Where does your Faith come from?




Dover Beach
By:  Matthew Arnold

 Ah, love, let us be true
To one another! for the world, which seems
To lie before us like a land of dreams,
So various, so beautiful, so new,
Hath really neither joy, nor love, nor light,
Nor certitude, nor peace, nor help for pain;
And we are here as on a darkling plain
Swept with confused alarms of struggle and flight,
Where ignorant armies clash by night.


Talk about a sharp contrast between the picture of the tranquil beach and the Dover Beach of Matthew Arnold!  Yet, he paints the picture of where we stand today...
wanting the harmony of the beach, feeling the "confused alarms and flight/where ignorant armies clash by night"...and think nothing of gassing their own people.  
Little solace comes from Pulitzer Prize winner Barbara Tuchman where she points out in her book The March of Folly that we are a human race given to warring against our very selves---we have gassed our children through the ages.

It seems to me that all is quite hopeless if we take our faith from the world.  "There was an argument that went something like this.  If there is a watch, there must be a watchmaker.  If we have the world, there must be a Creator."   However, what are we to say if the watch is severely broken--that the watchmaker is broken?  

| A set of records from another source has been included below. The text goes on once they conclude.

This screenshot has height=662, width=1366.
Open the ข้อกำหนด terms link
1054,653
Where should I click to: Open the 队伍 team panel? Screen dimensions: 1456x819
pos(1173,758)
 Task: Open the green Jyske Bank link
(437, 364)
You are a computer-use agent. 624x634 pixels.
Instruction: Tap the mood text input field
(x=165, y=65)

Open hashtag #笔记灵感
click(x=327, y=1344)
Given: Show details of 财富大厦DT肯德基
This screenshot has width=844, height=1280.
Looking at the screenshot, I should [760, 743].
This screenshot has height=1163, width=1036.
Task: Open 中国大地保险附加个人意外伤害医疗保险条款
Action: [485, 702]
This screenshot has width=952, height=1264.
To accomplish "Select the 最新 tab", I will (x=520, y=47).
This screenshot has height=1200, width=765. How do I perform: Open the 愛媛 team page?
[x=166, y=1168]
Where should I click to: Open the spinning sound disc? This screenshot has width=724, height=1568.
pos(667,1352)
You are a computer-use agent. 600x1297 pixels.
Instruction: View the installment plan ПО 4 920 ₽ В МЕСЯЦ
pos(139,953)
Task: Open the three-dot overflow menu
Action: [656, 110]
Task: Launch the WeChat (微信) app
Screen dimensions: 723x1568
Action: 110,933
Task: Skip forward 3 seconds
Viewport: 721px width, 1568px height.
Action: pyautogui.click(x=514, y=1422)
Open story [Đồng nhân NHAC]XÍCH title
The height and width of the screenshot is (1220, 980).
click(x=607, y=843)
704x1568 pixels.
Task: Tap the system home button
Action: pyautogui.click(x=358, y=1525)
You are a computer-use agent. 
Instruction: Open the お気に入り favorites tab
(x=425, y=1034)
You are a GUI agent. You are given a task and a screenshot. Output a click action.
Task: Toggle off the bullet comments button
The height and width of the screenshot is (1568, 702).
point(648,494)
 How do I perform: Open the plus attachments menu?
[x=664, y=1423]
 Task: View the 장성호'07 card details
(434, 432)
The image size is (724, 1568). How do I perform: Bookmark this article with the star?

The other way to take our faith is from revelation--God's gift of sharing God through history to say that we don't argue from the world to God....but we have this faith because God has willed to share God with us.  CS Lewis in that anything but simple book, The Case for Christianity, points out that in a world of folly, given to war against itself, nevertheless...we have this belief in God because it is planted in us...God wills to give God to us.  

Another poet, Madeleine L'Engle wrote that: 
"That was no time for God to be born in a world in the grip of Rome, 
yet love still took the risk to be born."